I've gotten so used to recompiling single modules without affecting a running program, for example. Or never having to rebuild an entire project. Or the overall transparency of how high-level code uses resources (especially memory). So while I like Haskell, it always feels so klunky and unpredictable in comparison.

Another SPJ interview

I'm not sure it has already been mentioned here in LtU, but InfoQ also recorded a recent interview with Simon Peyton Jones.

I really enjoyed this

I really enjoyed this interview, and I think that SPJ is generally not naive about the evolution/adoption of haskell.

On the other hand, haskell is not actually evolving quickly. Remember that the last revision is haskell98. I think the talk of rapid evolution comes from the many GHC extensions.

Like other posters, I disagree that popularity cripples evolution. Another example is Python3, which will break backwards compatibility with Python2.

An important thing to note here, though, is that all of the languages mentioned here as having evolved are not standardized*. These languages are defined by their primary implementation.


On the other hand, haskell is not actually evolving quickly. Remember that the last revision is haskell98.

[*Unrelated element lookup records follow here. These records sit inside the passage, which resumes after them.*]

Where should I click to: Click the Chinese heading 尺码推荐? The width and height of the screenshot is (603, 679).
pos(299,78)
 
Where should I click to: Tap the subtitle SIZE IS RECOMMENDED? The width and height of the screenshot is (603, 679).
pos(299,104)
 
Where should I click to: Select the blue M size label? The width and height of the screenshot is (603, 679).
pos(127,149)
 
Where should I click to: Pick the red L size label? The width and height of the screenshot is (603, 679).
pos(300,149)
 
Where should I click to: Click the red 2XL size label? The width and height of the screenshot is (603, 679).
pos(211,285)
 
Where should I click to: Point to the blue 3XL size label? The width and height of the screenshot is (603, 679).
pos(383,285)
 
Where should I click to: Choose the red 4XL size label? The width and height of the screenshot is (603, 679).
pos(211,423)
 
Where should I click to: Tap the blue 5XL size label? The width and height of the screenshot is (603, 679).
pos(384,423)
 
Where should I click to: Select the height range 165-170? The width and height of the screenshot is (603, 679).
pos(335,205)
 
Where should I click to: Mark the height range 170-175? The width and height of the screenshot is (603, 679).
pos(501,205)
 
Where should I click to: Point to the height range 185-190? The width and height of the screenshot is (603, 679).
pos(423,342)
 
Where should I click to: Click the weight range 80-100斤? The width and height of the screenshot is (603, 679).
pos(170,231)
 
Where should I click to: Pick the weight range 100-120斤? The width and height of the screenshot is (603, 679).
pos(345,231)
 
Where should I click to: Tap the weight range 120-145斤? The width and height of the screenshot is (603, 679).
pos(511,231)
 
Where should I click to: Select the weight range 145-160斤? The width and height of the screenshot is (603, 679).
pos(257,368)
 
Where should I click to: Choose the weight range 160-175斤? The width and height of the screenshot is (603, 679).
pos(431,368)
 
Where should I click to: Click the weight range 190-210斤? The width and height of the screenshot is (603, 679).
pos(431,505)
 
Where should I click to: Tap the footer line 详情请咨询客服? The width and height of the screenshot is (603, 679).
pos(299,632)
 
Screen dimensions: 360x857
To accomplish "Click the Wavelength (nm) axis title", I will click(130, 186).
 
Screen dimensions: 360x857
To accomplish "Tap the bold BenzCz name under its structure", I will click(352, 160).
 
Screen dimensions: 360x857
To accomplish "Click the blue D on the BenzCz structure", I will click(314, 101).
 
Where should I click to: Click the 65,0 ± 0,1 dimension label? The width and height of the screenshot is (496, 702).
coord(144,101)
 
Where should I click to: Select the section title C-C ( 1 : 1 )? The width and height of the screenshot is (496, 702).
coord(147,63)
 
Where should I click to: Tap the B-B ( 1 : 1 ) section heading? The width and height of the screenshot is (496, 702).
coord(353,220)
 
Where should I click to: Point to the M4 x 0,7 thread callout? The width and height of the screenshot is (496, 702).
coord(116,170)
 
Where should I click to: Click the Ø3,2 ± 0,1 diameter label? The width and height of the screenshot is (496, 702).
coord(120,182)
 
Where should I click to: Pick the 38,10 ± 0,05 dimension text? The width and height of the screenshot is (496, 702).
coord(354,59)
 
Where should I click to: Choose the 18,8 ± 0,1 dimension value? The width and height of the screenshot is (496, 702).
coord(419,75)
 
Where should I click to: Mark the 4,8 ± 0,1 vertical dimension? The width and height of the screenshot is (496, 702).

ghc is the centre of gravity of the Haskell world. Naturally an old standard is not evolving!

SPJ talks about the role of the standard in his interview, that it is to provide an anchor for the community that is important for such tasks as teaching and exposition. There is no real need, and perhaps some risk of harm, in seriously trying to pursue a new standard right now. Recall that Paul Graham maintains that standards have an ossifying effect on language development.